Financial Pain and Gain
- Mar 01, 2012
By Suzann Silverman, Editorial Director
Only a few short years ago, large national and small regional banks alike were failing in droves, sunk by securitized pools of troubled mortgages. Lenders were extending maturing loans and prognosticators were forecasting doomsday scenarios for the looming glut of loans made in the boom days of 2007, not to mention the aforesaid extensions, crafted in the dark days that followed.
The nature of the commercial real estate market is such that the mood of many has improved significantly, even in the face of global economic uncertainty. Demonstrating the proverbial cautious optimism, investors in significant numbers are moving forward on deals. As our own survey indicates, mortgage bankers are now accepting higher loan-to-value ratios and are increasingly interested in construction loans.

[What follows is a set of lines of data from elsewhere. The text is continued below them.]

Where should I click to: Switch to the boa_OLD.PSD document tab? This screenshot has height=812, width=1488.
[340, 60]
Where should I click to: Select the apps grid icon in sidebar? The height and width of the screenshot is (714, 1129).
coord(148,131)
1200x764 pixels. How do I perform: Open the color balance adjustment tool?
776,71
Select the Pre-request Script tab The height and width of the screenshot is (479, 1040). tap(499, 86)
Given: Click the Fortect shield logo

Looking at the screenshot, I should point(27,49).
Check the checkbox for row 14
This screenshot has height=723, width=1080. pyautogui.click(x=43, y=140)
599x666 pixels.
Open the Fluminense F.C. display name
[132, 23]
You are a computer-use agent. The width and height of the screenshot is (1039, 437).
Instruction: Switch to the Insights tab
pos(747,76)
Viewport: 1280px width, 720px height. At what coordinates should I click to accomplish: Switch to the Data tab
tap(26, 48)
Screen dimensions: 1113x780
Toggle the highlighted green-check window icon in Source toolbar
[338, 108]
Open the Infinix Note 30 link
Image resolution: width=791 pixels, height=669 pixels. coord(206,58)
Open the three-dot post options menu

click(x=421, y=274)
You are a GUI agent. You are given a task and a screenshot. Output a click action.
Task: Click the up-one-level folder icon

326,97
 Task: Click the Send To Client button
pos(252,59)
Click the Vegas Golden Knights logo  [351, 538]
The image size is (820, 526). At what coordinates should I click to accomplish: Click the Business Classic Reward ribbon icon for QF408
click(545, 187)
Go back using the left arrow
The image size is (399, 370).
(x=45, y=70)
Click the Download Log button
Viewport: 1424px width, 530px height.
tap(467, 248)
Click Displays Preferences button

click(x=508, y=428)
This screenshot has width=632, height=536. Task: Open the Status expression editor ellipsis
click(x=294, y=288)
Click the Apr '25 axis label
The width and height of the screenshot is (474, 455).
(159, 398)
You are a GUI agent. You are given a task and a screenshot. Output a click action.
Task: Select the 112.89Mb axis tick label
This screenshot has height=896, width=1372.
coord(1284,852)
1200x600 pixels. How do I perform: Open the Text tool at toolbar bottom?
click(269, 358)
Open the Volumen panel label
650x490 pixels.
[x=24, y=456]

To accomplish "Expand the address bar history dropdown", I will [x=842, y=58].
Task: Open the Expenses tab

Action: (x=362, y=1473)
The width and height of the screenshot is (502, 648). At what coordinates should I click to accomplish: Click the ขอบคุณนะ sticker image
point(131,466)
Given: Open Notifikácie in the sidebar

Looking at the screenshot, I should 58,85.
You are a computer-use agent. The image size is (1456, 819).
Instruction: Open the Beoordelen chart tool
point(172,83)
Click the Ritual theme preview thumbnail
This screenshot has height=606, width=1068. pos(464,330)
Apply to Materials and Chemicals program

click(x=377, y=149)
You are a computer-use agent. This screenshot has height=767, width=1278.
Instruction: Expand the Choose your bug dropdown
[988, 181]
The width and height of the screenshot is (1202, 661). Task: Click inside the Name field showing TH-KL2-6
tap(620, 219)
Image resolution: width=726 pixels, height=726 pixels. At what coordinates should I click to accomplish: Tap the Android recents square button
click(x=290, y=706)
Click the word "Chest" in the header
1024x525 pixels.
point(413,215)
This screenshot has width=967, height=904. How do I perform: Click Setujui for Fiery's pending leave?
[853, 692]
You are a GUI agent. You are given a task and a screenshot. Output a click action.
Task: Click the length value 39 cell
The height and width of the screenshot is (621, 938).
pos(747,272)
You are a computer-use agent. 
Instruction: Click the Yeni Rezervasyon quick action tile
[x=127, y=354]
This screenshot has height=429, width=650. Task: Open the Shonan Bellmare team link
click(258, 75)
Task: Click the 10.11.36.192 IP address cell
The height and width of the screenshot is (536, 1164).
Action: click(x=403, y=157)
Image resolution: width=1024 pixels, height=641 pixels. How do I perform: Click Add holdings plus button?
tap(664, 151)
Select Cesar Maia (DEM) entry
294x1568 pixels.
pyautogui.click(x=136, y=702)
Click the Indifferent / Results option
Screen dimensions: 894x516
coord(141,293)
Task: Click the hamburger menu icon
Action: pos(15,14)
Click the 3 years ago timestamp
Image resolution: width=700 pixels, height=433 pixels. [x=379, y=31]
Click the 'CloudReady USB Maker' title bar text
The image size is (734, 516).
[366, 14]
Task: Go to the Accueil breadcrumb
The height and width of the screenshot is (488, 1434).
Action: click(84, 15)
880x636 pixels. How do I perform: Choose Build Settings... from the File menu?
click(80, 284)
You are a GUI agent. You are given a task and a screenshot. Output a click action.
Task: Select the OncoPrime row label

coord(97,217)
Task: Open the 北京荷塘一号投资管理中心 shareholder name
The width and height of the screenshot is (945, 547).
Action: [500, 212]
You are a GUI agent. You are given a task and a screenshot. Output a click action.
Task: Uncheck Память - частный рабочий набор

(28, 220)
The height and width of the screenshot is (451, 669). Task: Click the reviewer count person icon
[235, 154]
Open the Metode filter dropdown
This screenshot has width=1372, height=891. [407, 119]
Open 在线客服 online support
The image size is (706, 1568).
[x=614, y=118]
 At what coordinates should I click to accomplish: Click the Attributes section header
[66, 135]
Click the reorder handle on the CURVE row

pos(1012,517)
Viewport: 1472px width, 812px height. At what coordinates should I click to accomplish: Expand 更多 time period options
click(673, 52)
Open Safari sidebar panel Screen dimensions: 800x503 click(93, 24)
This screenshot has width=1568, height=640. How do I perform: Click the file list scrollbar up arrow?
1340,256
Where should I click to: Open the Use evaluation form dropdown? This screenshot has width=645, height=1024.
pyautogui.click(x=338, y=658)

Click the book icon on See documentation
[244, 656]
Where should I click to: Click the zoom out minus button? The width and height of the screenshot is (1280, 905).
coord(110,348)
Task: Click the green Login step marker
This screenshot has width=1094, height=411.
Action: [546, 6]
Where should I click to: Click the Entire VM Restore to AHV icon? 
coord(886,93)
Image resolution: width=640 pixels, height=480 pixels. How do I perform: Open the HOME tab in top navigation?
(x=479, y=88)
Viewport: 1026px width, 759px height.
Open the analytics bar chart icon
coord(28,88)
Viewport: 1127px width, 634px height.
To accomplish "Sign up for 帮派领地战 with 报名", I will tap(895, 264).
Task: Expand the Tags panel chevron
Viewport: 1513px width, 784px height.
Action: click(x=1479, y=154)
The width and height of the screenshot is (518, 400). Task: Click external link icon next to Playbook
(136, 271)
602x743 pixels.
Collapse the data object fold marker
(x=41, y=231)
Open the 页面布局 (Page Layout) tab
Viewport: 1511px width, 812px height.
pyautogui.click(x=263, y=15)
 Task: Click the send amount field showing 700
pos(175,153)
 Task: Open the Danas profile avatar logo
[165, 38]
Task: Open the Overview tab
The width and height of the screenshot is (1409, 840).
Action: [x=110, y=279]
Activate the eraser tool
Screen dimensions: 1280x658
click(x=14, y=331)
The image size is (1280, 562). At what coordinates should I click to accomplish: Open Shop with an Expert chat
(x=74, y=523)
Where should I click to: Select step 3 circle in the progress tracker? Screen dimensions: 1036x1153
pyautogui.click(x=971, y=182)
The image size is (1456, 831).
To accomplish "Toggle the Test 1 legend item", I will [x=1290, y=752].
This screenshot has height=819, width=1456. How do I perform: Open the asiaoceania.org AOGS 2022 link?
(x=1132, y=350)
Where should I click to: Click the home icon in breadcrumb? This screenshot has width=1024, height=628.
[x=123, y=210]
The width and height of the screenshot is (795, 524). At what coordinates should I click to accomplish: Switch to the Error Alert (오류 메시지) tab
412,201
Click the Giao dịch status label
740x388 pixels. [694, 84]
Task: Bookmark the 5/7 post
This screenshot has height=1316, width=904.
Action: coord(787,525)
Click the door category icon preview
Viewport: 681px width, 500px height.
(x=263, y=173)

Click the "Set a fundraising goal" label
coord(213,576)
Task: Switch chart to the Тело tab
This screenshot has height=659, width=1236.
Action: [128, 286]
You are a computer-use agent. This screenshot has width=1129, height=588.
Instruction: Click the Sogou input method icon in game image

Although the job market has improved only modestly, other indicators are strengthening. A peaking market for distressed assets (as discussed in last month’s Distressed Debt & Asset Update) and lower delinquency rates than many predicted are giving rise to more upbeat views of the industry’s prospects. In fact, as the dreaded maturations of the 2007-vintage loans approach, they appear to be posing a far smaller threat than was once thought, as Real Capital Analytics Inc. noted in a report offering predictions for 2012. On the other hand, the forecasting firm remains concerned about loans that were extended after the capital markets crash and are now maturing.
So does Jack Cohen, CEO of Cohen Financial, who warns in our mortgage bankers Q&A that extending those loans has achieved little. Values remain low for the assets in question, and many lenders will have to accept losses in order to reset pricing and put the investment market back on pace again.
The securitization market never regained its momentum of early 2011 after foundering last July, but major players are beginning to test the waters. At press time, Bloomberg Businessweek was reporting that Goldman Sachs and Citigroup were preparing to market a $1 billion CMBS pool. Lenders and advisors alike were pointing to a comeback of the CMBS market as a prerequisite for a recovery.
Taken together, these signs foretell more pain to come, but financiers seem to consider that pain a necessary and bearable price to pay for an improved market.